> _ASSIGNMENT_
Read through the data, and wherever a line holds the word "computer", write that line out.

Stored records
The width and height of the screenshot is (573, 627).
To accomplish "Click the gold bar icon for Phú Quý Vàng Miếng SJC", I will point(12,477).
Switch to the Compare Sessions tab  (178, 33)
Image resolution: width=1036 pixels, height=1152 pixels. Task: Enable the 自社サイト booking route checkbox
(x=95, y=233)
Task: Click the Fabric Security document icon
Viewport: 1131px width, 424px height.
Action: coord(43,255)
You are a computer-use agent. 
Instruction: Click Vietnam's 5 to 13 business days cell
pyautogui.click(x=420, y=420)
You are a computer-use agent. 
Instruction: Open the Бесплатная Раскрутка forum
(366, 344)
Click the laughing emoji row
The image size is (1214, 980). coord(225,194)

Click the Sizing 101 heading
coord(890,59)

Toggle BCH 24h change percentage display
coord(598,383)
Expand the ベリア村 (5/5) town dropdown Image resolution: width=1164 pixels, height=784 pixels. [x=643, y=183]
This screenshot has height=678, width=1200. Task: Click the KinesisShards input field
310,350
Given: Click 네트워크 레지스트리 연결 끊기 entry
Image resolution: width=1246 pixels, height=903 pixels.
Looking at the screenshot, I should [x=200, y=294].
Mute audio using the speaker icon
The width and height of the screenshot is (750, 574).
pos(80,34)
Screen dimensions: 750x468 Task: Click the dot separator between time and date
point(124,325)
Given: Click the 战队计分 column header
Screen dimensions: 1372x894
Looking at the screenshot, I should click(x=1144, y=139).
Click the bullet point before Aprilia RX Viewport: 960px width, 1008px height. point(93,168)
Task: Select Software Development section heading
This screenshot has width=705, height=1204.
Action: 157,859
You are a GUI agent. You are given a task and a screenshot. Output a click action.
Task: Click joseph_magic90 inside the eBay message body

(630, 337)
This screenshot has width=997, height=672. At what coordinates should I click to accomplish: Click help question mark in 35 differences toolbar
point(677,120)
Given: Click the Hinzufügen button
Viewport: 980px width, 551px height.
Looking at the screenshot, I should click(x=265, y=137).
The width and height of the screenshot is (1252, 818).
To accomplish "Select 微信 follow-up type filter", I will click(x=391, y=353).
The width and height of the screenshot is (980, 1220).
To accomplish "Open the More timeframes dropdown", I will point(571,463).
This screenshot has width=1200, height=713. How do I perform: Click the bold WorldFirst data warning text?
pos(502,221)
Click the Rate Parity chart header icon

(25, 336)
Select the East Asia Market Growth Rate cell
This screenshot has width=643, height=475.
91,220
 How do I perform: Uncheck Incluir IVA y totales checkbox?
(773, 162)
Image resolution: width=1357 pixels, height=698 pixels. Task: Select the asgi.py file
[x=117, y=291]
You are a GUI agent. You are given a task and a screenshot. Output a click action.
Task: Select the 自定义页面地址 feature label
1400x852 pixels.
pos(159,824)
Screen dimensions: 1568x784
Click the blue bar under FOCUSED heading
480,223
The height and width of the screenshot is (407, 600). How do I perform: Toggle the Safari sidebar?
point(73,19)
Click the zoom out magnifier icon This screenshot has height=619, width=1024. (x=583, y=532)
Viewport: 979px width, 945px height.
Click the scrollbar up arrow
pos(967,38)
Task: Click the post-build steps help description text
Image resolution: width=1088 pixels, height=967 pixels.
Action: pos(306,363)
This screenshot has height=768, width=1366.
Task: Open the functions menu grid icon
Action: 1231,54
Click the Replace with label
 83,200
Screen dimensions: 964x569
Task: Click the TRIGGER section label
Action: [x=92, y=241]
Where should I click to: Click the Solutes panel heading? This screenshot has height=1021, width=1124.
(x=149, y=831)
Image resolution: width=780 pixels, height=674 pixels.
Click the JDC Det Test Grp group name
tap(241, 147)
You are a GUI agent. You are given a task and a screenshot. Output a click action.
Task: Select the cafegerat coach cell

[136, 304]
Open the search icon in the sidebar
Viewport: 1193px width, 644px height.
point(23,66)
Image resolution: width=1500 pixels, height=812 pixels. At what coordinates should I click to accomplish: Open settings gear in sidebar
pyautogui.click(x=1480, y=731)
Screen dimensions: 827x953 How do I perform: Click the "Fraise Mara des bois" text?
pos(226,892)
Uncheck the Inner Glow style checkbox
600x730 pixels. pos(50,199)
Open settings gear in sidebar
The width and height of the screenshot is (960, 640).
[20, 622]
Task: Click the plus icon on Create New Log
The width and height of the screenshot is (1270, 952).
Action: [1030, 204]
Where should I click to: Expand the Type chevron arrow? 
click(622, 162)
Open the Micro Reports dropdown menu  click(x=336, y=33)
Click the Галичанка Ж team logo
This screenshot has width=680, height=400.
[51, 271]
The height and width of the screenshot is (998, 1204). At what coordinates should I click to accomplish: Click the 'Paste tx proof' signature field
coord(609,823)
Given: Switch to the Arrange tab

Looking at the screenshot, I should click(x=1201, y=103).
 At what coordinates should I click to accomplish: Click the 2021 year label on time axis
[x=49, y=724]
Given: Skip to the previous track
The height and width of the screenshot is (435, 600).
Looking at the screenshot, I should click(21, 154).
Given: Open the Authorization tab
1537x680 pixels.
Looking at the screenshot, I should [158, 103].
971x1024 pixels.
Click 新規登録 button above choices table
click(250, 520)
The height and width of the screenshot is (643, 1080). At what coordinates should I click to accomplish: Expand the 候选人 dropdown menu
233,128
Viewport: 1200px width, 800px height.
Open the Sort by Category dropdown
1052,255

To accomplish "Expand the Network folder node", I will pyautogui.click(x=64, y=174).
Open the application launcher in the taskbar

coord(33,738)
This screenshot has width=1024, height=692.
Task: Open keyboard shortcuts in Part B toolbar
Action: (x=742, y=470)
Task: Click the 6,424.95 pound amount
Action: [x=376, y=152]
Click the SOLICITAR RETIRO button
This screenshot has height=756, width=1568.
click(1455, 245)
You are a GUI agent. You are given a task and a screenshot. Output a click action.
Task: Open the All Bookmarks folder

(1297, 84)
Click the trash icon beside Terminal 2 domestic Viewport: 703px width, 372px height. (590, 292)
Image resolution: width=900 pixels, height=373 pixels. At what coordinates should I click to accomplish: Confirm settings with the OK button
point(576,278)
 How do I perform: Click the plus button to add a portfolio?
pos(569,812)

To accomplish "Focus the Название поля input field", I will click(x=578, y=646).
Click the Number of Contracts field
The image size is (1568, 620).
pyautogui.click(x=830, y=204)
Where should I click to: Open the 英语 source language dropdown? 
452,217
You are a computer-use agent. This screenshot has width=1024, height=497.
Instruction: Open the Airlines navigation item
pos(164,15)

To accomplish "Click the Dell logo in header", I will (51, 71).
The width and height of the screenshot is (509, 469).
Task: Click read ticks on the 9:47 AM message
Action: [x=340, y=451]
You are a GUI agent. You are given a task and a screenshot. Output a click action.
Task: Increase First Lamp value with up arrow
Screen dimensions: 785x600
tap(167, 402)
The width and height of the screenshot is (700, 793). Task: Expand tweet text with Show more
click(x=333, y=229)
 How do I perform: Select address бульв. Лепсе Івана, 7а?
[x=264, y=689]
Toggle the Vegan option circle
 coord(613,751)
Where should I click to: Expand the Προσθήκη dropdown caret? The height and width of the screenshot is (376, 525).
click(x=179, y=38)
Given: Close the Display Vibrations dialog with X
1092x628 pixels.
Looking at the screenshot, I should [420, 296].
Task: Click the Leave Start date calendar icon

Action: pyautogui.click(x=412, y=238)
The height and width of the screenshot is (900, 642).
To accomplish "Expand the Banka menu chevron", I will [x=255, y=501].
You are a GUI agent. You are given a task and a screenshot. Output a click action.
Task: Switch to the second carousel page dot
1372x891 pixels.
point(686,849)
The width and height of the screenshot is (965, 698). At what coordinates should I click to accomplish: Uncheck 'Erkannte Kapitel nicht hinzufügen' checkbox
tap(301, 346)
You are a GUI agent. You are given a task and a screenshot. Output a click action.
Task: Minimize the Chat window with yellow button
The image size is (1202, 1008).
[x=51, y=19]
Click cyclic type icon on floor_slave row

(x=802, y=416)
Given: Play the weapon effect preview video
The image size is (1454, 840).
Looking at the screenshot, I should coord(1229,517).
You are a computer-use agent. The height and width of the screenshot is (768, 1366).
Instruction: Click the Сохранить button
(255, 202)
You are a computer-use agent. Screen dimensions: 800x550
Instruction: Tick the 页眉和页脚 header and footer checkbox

> _SOLUTION TO THE EXERCISE_
You are a computer-use agent. 
You are a computer-use agent. 
You are a computer-use agent. This screenshot has width=1024, height=497.
You are a computer-use agent. The height and width of the screenshot is (768, 1366).
You are a computer-use agent. Screen dimensions: 800x550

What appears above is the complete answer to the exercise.